The entries are to be reproduced word for word, with all images left out.

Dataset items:
------------------------------------------------------------------------
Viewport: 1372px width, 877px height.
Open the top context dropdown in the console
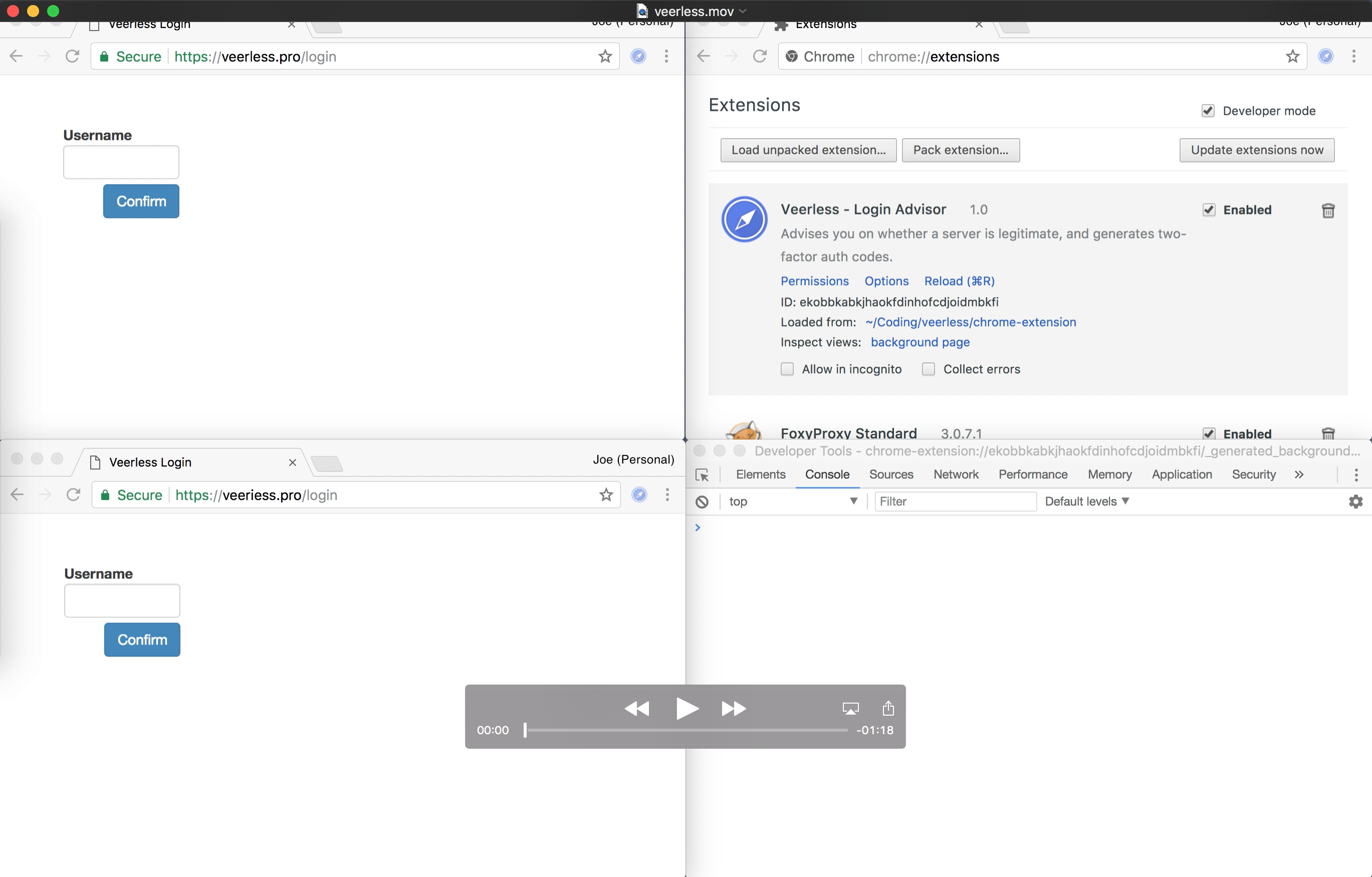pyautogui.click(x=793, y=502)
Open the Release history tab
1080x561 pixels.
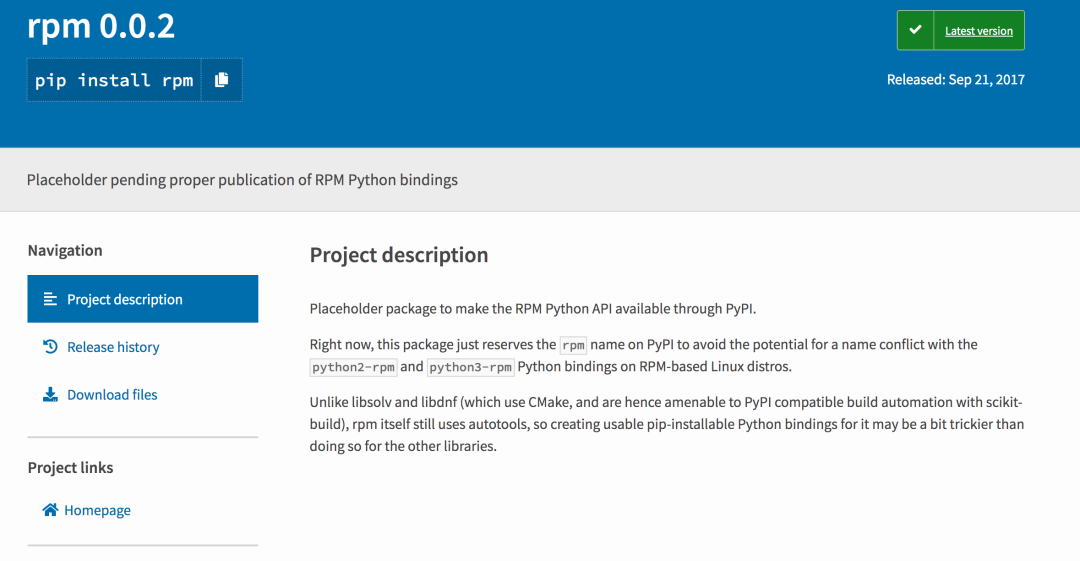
------------------------------------------------------------------------
● **RESPONSE**:
Viewport: 1372px width, 877px height.
Open the top context dropdown in the console
pyautogui.click(x=793, y=502)
Open the Release history tab
1080x561 pixels.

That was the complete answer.